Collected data
··········
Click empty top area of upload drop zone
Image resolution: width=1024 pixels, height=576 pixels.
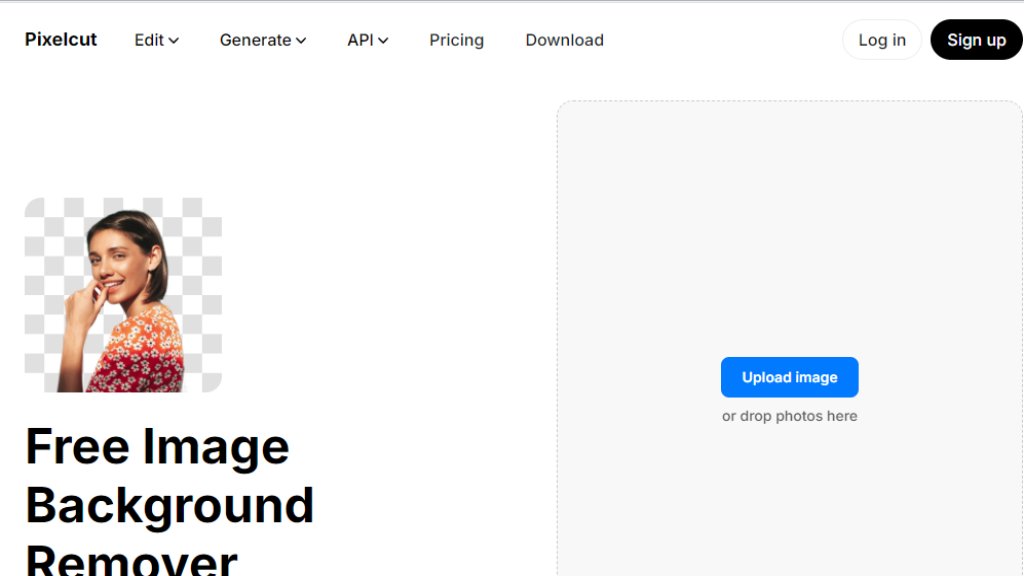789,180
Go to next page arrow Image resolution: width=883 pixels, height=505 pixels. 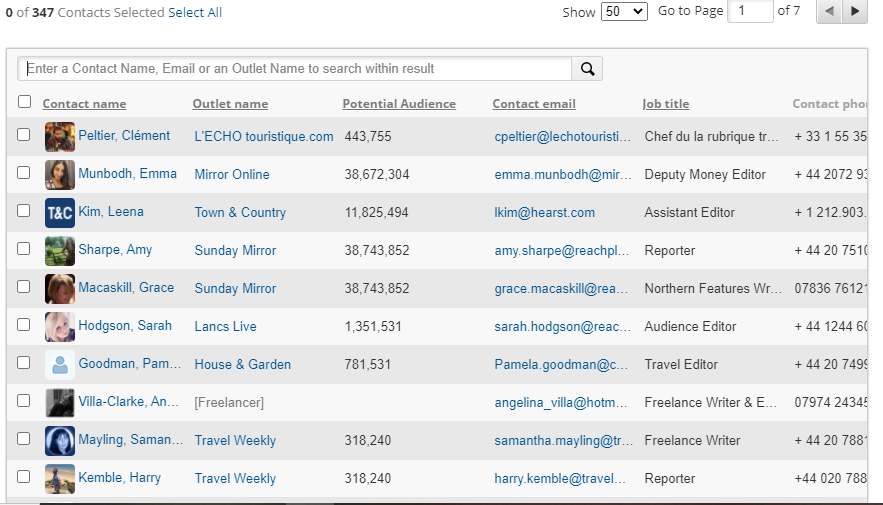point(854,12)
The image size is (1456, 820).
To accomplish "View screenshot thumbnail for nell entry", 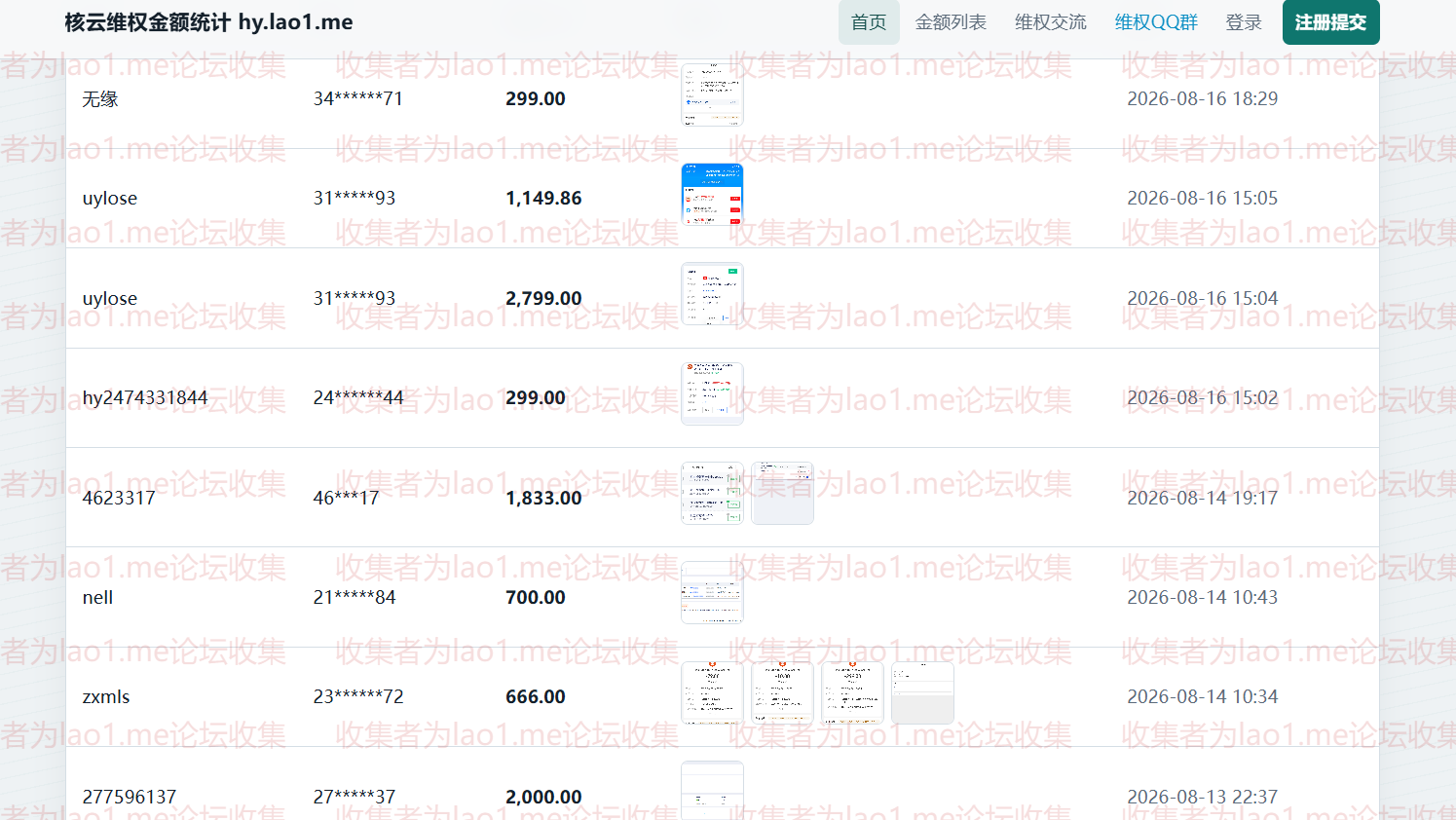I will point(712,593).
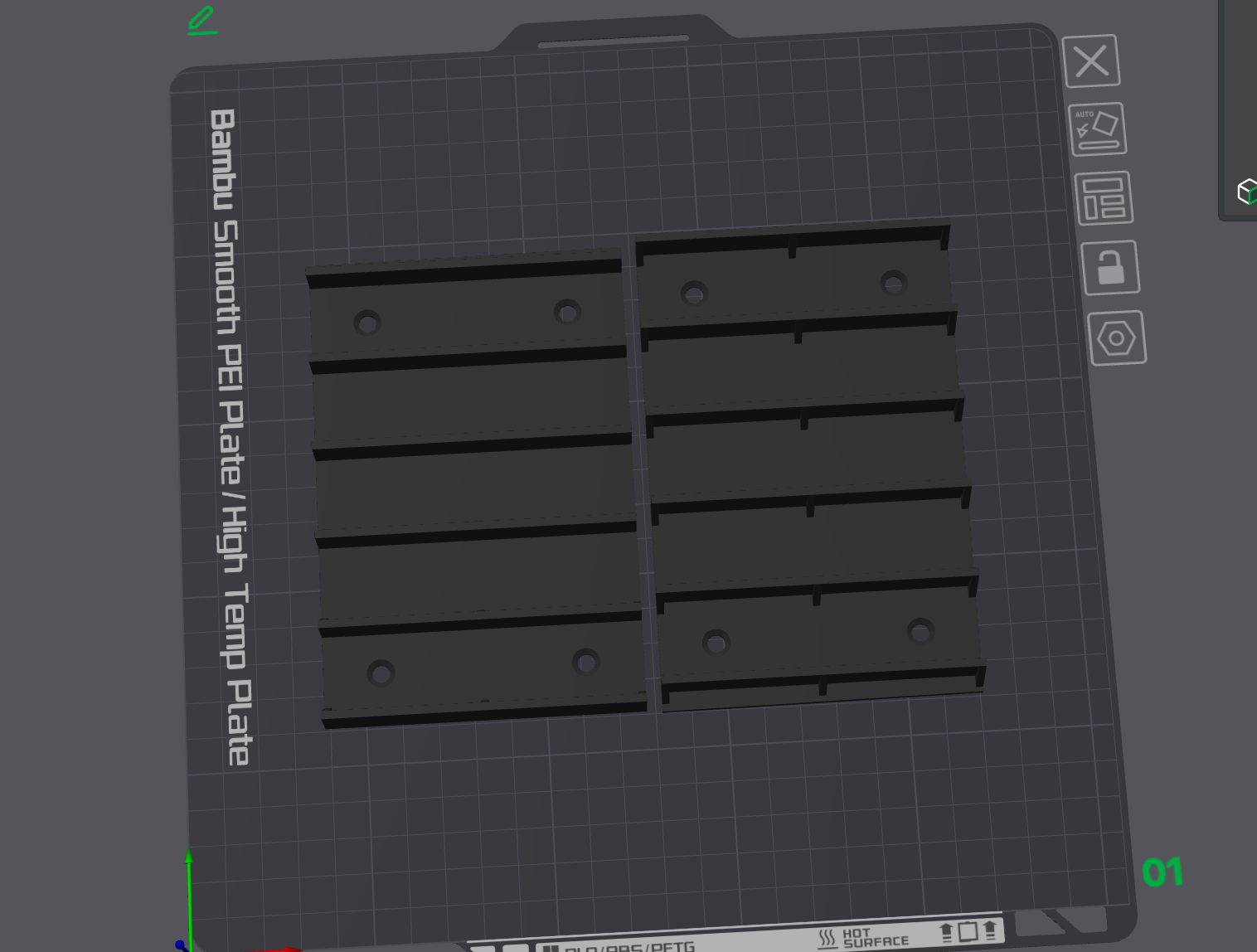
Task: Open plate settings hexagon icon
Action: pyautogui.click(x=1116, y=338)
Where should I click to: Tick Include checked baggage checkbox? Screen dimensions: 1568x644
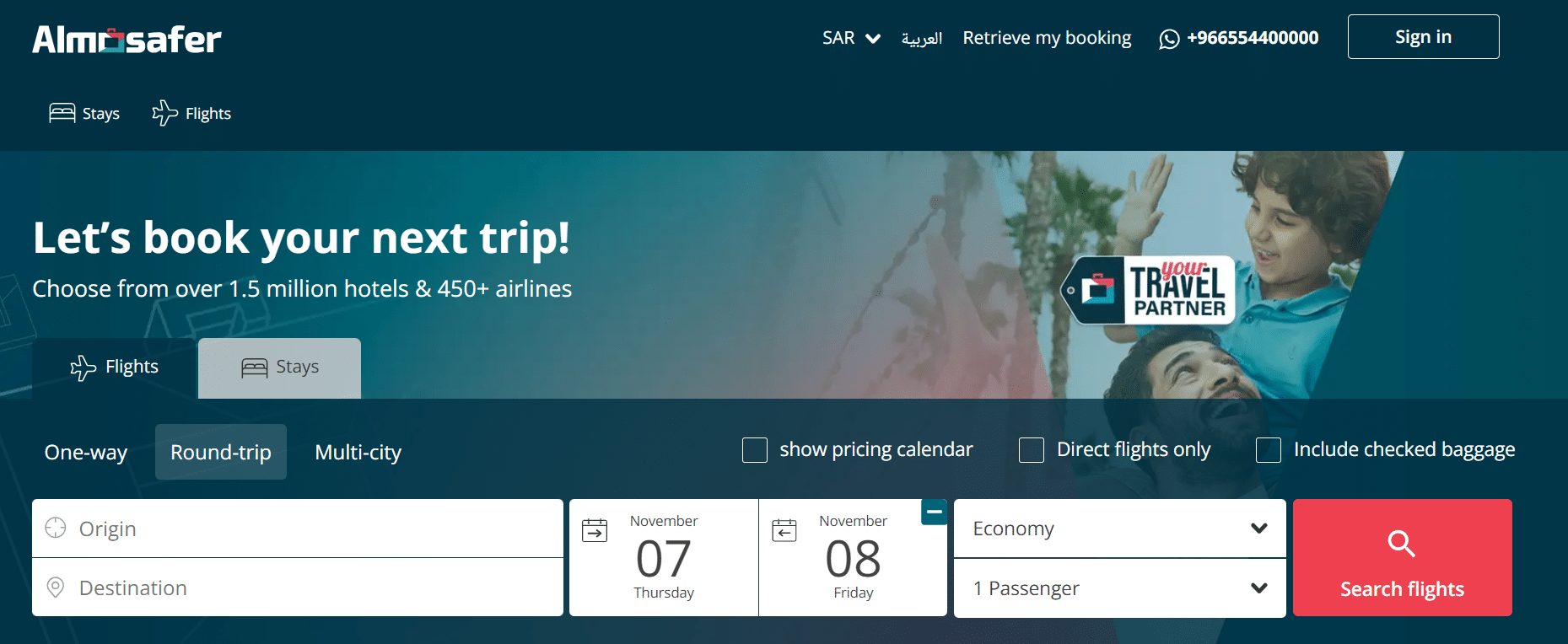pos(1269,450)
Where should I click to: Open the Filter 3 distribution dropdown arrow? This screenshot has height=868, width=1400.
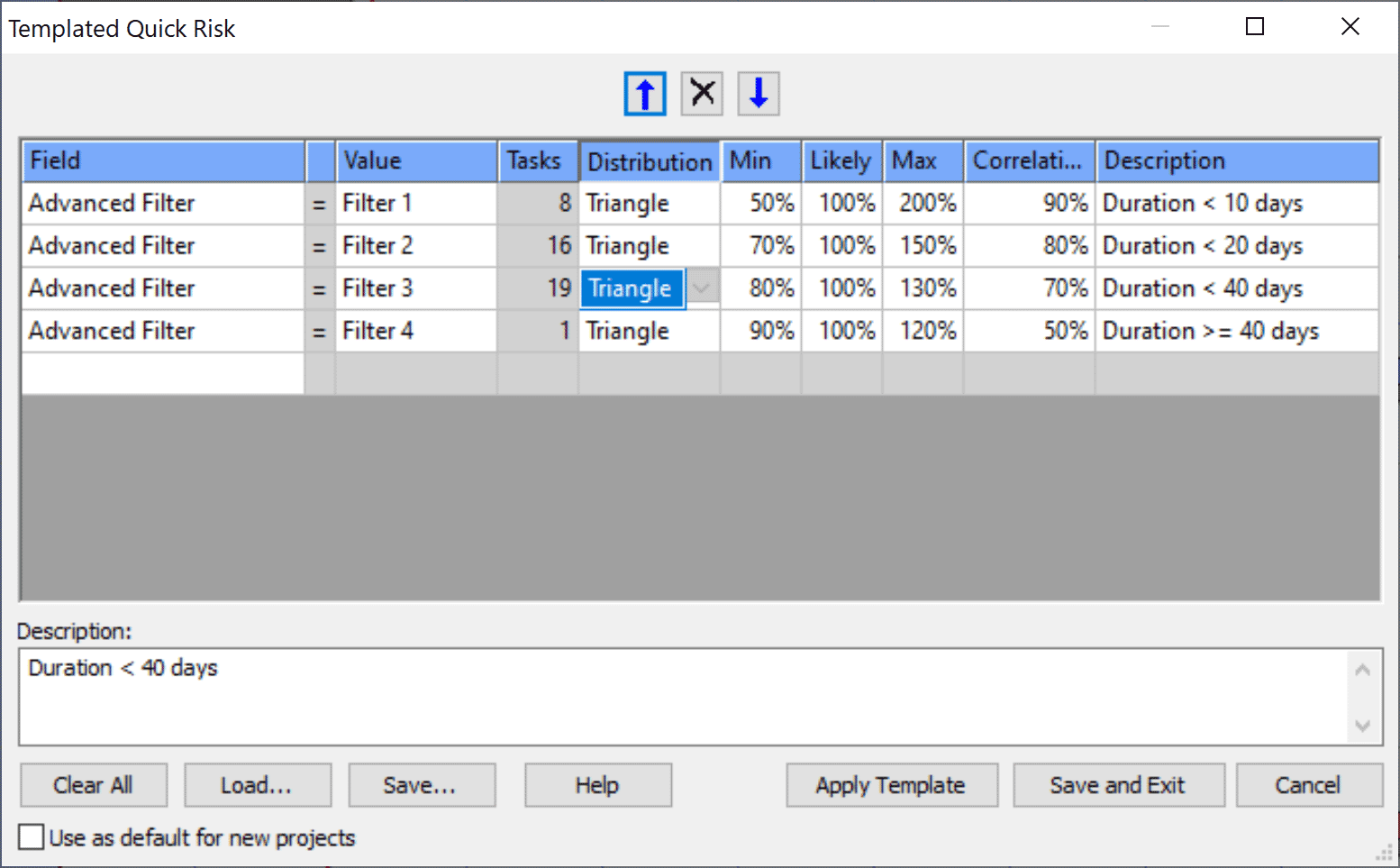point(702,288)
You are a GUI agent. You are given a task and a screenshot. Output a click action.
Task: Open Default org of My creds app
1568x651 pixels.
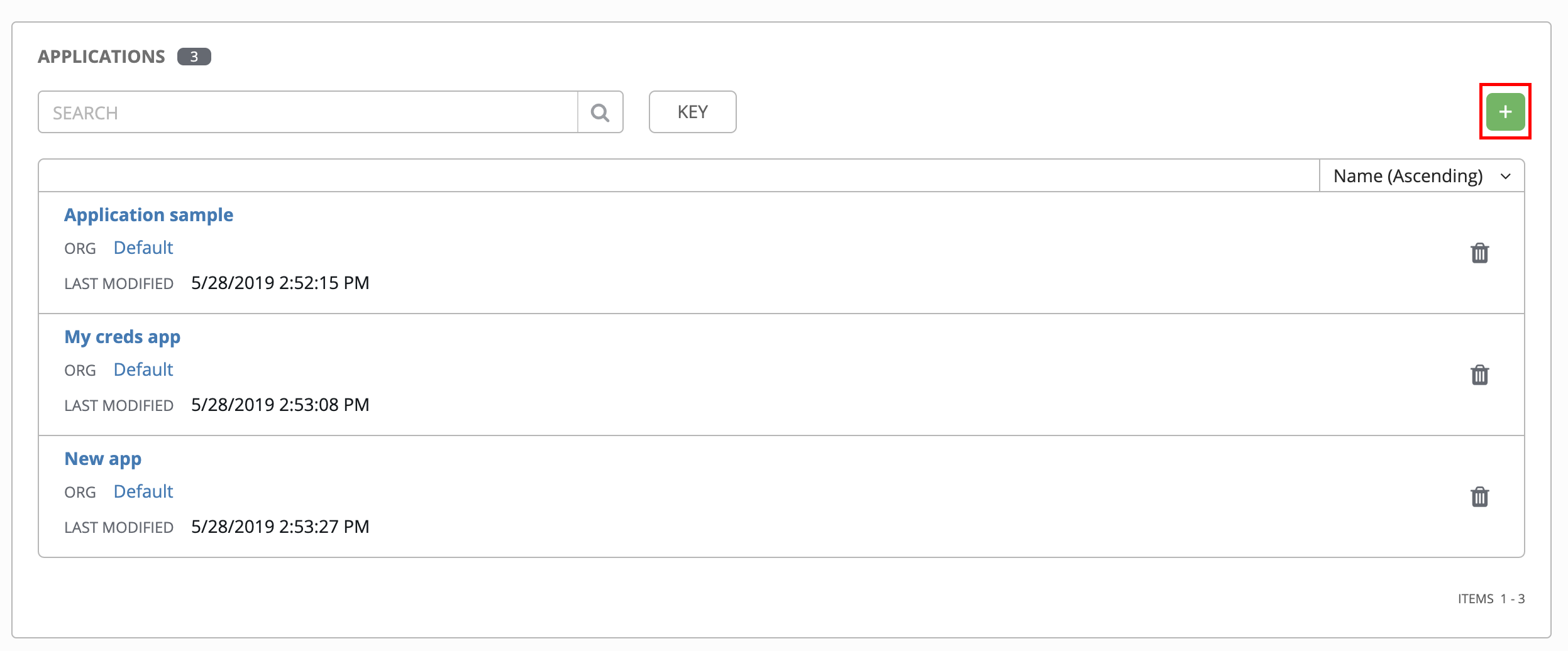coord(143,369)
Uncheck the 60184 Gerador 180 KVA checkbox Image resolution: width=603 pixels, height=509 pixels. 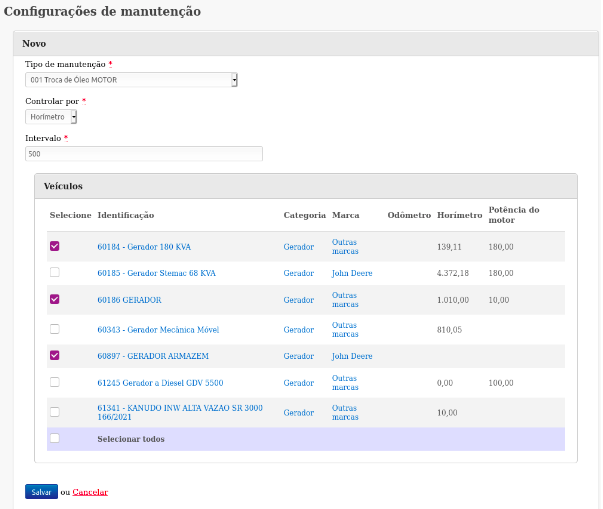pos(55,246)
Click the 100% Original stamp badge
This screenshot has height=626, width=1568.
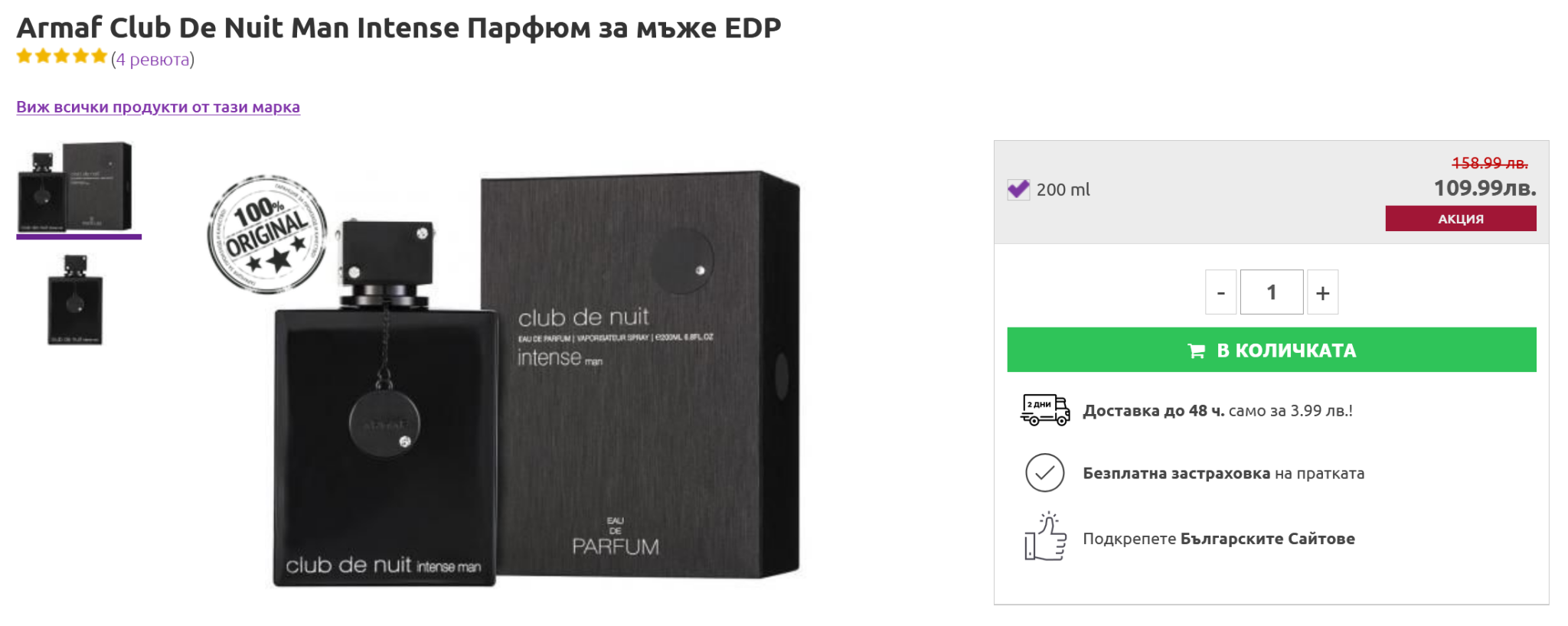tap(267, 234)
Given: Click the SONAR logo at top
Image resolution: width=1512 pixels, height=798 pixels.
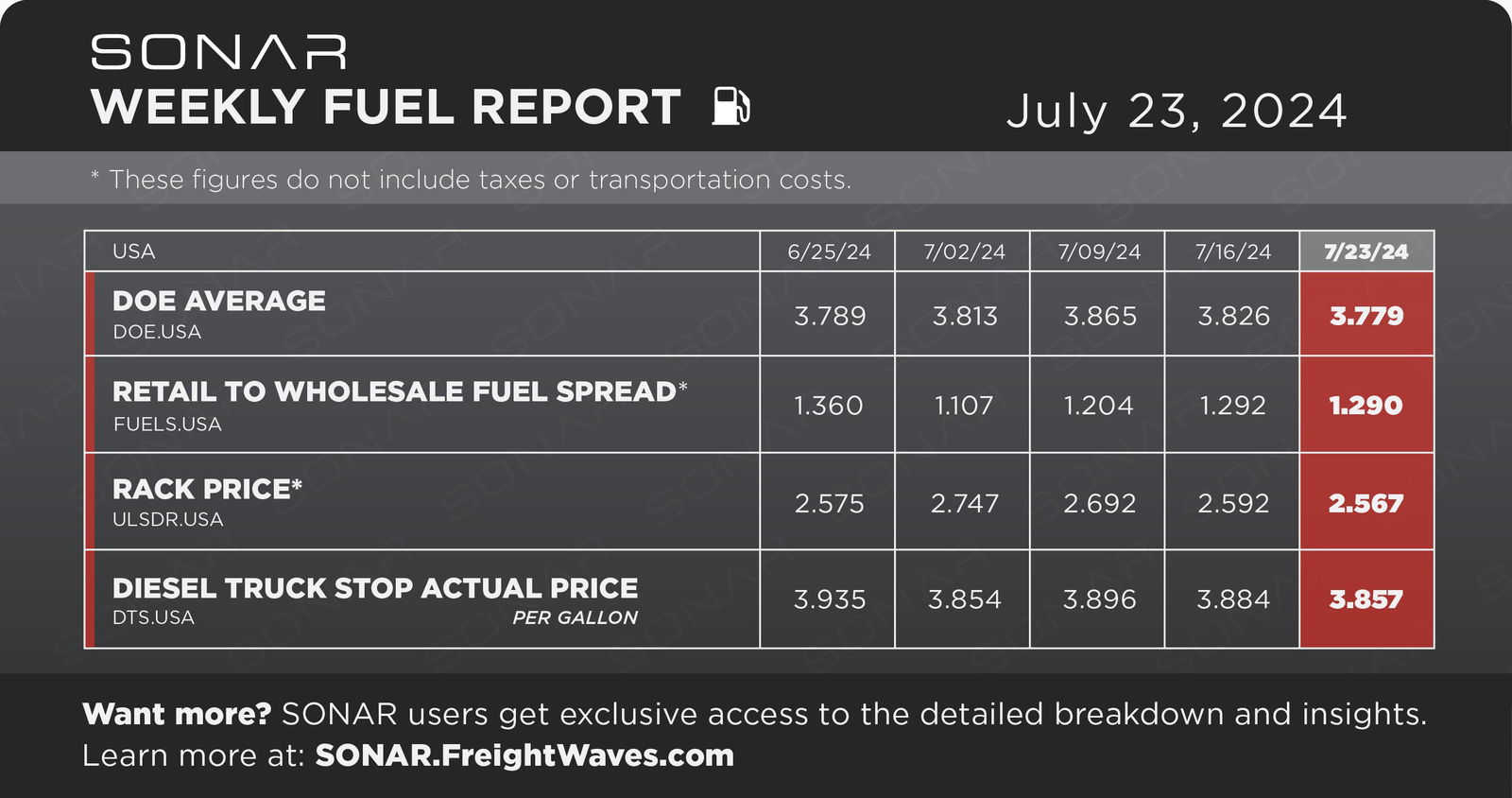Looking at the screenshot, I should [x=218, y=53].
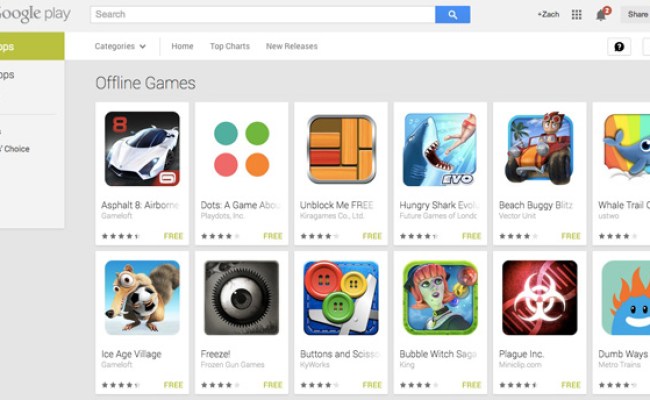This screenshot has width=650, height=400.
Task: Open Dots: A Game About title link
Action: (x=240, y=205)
··········
* [Work to be completed]
Extract, verbatim and alone, the lines from the line that contains "Given: Click the SONAR logo at top" to the last line of the records, inclusive; drop any picture.

* [Problem solution]
Given: Click the SONAR logo at top
Image resolution: width=1512 pixels, height=798 pixels.
Looking at the screenshot, I should [x=218, y=53].
This screenshot has width=650, height=400.
Task: Open Dots: A Game About title link
Action: (x=240, y=205)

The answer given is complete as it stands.